Small Disadvantaged Communities (DACs), or DACs with less than 10,000 people, have long been disproportionately affected by California’s water management woes such as groundwater overdraft and pollution. Now, new research from the UC Davis Center for Environmental Policy and Behavior shows that the majority of small DACs are not participating in the Groundwater Sustainability Agencies (GSAs) formed to address them.
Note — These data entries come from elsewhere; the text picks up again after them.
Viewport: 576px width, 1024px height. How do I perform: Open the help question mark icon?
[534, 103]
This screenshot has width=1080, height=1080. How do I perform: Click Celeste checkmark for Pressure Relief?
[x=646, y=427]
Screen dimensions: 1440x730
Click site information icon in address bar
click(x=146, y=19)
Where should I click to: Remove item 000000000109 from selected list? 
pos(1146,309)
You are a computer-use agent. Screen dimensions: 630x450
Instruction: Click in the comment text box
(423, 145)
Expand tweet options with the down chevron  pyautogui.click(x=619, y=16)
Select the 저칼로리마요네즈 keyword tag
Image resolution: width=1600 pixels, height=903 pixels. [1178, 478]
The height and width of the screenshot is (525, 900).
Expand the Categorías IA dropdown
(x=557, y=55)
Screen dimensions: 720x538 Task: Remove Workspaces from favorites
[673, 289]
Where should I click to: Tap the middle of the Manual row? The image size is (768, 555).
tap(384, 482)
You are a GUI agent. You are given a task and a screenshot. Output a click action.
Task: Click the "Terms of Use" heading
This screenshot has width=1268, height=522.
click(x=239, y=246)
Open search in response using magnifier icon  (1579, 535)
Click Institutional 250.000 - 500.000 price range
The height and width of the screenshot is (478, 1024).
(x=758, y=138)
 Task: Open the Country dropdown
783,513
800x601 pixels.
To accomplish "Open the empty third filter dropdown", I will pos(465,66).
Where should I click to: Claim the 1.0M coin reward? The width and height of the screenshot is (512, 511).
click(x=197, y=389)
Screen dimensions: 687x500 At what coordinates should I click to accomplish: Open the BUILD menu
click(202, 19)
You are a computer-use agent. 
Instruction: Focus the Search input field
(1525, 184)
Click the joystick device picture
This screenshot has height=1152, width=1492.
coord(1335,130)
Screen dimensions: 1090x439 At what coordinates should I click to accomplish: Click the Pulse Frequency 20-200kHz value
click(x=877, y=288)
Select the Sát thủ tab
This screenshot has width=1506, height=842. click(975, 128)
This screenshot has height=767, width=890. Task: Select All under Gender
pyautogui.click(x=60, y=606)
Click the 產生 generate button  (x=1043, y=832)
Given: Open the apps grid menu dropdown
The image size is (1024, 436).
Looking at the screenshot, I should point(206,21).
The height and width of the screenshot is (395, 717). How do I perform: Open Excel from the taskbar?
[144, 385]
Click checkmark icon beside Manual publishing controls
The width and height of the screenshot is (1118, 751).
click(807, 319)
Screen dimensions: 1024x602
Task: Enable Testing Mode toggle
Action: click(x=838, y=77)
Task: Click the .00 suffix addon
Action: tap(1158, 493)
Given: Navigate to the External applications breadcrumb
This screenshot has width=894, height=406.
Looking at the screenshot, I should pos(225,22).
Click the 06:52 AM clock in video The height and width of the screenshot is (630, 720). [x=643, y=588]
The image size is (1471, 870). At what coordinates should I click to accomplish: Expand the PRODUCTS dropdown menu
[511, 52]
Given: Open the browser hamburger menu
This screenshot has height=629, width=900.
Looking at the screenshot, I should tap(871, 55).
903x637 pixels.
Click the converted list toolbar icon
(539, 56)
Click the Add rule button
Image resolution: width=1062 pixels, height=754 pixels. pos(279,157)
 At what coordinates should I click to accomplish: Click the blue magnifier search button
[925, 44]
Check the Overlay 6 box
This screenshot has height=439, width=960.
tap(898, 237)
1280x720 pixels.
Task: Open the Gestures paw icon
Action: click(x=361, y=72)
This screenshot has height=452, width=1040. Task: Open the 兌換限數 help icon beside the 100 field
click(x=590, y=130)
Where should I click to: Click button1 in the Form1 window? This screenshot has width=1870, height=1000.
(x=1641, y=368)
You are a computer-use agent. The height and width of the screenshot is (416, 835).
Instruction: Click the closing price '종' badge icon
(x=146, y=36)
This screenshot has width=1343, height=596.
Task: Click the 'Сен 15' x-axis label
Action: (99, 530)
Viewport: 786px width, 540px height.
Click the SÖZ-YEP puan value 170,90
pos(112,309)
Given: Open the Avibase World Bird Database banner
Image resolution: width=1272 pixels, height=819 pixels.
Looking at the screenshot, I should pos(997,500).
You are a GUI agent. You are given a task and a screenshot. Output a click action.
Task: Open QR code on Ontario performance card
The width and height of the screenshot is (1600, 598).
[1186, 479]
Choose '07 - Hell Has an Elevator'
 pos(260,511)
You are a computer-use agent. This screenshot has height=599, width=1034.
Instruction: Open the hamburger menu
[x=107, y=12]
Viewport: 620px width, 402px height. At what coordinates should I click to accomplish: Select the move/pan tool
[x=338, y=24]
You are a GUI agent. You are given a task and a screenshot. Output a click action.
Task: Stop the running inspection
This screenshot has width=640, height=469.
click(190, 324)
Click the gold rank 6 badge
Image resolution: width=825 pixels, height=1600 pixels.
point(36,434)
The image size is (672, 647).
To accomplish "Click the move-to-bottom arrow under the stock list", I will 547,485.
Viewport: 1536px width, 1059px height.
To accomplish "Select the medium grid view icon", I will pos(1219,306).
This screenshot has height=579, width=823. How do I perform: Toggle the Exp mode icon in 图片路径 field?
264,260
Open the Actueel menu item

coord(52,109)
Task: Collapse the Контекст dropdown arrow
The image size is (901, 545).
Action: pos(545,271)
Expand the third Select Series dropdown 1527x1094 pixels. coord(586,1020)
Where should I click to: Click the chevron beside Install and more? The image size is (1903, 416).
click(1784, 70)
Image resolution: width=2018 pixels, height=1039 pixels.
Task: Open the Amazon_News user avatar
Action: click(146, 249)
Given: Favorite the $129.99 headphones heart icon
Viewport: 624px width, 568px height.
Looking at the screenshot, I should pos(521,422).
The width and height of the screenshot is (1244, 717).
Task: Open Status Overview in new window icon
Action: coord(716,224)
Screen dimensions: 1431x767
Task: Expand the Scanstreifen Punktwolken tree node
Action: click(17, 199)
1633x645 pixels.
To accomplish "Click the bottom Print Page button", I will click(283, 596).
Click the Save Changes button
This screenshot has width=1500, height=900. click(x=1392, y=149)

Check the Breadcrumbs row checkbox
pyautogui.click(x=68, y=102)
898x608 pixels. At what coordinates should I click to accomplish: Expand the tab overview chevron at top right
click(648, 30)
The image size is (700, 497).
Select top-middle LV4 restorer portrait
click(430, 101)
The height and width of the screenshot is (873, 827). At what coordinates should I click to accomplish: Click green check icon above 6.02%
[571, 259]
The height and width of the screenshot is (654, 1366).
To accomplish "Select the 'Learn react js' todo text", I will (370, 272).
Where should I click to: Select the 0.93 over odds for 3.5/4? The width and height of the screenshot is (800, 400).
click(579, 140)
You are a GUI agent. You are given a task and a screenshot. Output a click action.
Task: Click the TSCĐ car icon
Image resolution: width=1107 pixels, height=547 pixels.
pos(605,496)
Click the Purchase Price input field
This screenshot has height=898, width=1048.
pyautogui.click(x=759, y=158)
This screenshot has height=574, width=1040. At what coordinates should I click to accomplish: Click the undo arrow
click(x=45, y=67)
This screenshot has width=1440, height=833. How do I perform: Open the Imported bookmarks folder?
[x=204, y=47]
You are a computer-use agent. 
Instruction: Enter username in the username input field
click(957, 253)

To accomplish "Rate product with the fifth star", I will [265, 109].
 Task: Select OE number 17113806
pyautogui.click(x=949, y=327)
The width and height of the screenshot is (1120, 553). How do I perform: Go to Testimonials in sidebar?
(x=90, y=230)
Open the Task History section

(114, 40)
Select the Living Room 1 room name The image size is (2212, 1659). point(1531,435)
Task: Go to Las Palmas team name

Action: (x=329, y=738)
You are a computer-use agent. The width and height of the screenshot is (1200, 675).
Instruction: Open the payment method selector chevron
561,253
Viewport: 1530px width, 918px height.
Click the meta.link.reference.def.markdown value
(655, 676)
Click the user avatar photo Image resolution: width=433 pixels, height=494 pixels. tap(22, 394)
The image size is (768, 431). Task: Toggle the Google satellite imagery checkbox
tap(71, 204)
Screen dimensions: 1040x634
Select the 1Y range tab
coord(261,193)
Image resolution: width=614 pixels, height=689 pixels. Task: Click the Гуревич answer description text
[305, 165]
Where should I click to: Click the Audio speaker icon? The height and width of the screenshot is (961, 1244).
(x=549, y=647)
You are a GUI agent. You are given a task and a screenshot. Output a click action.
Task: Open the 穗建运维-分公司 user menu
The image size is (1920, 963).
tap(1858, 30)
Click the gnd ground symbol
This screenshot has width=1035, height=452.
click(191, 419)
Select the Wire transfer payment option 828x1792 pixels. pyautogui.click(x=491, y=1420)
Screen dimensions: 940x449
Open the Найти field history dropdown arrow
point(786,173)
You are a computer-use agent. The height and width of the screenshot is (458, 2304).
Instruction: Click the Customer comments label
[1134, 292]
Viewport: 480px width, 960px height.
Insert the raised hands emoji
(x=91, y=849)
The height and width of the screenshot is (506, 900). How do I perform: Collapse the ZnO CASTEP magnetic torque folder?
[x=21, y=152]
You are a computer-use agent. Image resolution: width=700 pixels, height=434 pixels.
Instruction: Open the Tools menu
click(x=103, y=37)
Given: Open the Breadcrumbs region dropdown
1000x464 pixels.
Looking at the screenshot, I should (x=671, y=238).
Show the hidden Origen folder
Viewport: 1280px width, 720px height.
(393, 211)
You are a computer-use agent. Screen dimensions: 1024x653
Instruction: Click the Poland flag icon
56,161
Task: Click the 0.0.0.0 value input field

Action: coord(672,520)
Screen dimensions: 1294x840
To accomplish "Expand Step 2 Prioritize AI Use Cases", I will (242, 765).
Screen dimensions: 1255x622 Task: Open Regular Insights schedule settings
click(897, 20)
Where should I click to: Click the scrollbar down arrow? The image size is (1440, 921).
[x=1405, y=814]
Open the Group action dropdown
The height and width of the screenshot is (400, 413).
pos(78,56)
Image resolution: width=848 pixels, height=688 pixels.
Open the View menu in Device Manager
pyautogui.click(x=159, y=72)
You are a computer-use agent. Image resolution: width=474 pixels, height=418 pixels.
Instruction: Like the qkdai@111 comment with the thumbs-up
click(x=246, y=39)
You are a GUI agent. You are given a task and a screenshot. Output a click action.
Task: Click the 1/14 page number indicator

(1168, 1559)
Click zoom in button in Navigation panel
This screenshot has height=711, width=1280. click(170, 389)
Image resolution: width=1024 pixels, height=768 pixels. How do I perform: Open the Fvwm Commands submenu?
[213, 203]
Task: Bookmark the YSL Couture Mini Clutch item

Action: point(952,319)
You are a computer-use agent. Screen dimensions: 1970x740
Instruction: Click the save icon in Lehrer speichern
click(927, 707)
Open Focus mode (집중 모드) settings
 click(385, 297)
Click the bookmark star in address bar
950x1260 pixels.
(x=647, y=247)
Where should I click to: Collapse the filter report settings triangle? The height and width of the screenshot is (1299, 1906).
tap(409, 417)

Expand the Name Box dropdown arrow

In 2014, California passed the Sustainable Groundwater Management Act (SGMA). Under SGMA, 127 high- and medium-priority groundwater basins were required to form Groundwater Sustainability Agencies (GSAs) by June 30, 2017. Now, GSAs have until January 2020 or 2022, depending on their basin condition, to develop Groundwater Sustainability Plans (GSPs). Throughout the process, GSAs have a responsibility to “consider the interests of beneficial uses and users,” specifically including DACs, which California defines as communities where the average Median Household Income is less than 80% of the state’s average.

How or if this will happen, however, is an important policy and research consideration extending beyond just SGMA. SGMA’s closest cousin in the state, the Integrated Regional Watershed Management (IRWM) program, has been criticized for not meeting the needs of small DACs. As a result, under Proposition 84 (2006), the state invested more than $2.5 million in DAC pilot studies; Proposition 1 (2014) includes $51 million in funding for DAC involvement in the IRWM program.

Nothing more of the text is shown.